今日は「近しい身内だけのささやかな会」だそうで、お供え物はかなり質素なのだそう。

しかし、「今回はこじんまり」…とはいえ、祭壇の掃除や飾り付けや、お供えの鶏や豚の丸焼きの用意、お料理など、この儀式の準備には何日もかかっている。

こういう儀式の時は、夜中にバンジャール(村の共同体)の人たちが来て手伝いに来て…ということもあるのだとか。

こちらに、儀式のために用意された一対の鶏さんが籠の中に入っています。

こちらは、儀式で使われた「子豚の丸焼き」がすでに皮が剥がされた状態になって、お皿の上に置かれています。

写真を撮っているわたしたちのためにわざわざ、子豚さんの頭を見せてくださいました。

「豚の丸焼き」は、儀式の定番で、必ず用意しなければならないそうです。

バリの日常の食事は「チキン」で、豚は「特別な時」にしか食べられないご馳走なので、みんなが食べるのを楽しみにしているのだそうです。

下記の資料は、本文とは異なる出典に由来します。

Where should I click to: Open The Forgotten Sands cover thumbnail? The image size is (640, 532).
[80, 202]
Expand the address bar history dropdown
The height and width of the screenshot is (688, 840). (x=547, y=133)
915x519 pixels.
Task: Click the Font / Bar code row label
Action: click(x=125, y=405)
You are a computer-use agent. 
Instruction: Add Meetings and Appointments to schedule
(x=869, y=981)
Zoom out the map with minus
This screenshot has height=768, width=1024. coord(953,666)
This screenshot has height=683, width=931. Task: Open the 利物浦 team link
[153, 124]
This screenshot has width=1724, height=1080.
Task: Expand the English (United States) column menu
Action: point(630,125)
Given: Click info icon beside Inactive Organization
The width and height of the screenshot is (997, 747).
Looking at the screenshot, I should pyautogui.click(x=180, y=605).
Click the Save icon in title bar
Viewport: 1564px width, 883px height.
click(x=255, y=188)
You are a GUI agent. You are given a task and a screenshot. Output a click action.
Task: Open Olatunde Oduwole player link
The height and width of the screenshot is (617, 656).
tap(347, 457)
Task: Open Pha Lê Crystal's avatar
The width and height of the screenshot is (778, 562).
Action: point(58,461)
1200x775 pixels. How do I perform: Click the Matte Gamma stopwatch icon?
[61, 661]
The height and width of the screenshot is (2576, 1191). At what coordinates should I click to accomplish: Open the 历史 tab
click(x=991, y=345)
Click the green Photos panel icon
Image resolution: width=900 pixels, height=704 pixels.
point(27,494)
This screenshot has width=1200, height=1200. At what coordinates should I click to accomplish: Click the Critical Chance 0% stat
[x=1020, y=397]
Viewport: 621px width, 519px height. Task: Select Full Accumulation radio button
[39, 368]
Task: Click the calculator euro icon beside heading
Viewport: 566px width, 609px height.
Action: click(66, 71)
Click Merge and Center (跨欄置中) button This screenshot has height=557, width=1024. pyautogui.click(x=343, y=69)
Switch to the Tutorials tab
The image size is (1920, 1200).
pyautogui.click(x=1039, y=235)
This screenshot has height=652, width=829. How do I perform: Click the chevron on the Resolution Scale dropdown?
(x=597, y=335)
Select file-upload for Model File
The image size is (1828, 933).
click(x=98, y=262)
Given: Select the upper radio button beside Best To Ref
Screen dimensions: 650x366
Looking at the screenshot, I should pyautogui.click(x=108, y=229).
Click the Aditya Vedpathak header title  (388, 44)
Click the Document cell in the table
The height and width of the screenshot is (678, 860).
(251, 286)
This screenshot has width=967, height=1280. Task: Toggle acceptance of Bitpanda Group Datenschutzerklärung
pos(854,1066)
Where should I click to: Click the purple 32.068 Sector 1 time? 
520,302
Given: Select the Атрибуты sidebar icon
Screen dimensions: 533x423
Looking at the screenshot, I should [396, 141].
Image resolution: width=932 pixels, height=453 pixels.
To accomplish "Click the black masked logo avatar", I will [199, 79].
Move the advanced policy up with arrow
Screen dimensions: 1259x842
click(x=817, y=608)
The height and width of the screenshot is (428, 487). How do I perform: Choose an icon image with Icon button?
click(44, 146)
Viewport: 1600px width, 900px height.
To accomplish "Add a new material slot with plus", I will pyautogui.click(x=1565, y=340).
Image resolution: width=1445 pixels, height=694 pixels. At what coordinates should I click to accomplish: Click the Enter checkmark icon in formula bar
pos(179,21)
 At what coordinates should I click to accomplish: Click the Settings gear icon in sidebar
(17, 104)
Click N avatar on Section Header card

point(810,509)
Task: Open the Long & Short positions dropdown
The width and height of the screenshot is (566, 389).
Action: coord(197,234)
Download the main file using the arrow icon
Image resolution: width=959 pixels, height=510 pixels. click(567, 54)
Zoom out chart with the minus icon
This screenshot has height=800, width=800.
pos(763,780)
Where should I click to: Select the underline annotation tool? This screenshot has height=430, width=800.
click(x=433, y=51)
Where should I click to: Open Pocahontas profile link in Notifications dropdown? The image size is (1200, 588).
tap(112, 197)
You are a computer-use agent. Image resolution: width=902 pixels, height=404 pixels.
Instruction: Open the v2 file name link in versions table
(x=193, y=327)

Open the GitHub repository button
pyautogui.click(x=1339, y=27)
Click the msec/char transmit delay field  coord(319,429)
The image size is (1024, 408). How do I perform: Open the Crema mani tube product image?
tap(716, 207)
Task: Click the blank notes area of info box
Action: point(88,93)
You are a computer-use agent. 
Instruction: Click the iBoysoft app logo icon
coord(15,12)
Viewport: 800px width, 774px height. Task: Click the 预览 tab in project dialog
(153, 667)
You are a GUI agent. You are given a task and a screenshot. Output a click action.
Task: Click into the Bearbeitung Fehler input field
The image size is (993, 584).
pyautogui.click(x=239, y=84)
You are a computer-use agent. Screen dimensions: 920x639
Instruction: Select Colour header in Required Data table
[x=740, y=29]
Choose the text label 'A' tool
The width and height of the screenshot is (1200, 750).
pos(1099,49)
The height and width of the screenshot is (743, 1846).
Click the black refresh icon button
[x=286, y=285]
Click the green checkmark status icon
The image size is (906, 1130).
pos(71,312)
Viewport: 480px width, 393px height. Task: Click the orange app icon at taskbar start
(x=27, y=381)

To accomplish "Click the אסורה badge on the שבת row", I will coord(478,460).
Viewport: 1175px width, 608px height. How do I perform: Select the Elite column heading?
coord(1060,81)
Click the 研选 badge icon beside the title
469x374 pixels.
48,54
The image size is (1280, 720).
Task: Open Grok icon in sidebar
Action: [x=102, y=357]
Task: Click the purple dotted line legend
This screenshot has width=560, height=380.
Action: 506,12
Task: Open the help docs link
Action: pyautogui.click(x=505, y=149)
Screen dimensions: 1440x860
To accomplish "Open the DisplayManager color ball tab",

茶色になった豚の皮の部分を少し切って、「味見どうぞ」と手渡され、儀式参加者の誰よりも先に、つまみ食いさせていただいた娘…。

「あー、結構噛みにくいけど、美味しい!」との感想。

その後、バイキング形式のご馳走タイム。

娘とパートナーはお皿を持って並んでいます。

こちらが一番のご馳走の、子豚の皮と身を和えたもの。

辛い味付けなのだそうです。

…肉料理が苦手なわたしは、パス。

代わりにお菓子を勧めていただいて、ココナッツのお菓子を食べながら、お祝いのビンタンビールを飲みました。

屋外の風がそよぐ庭で、みんなで和やかに食事会。

たまたまゲストハウスに宿泊していて、参加させていただけて、ラッキーでした。

いつもは、ゲストハウスのお世話をしてくださるオーナーさんご夫婦としか顔を合わせたことはなかったのだけれど、この儀式に参加させていただいて、こちらに住んでいるご家族全員のお顔が見られました。

「お祝い」って、どこの国でも、喜びに包まれていて、いいですね。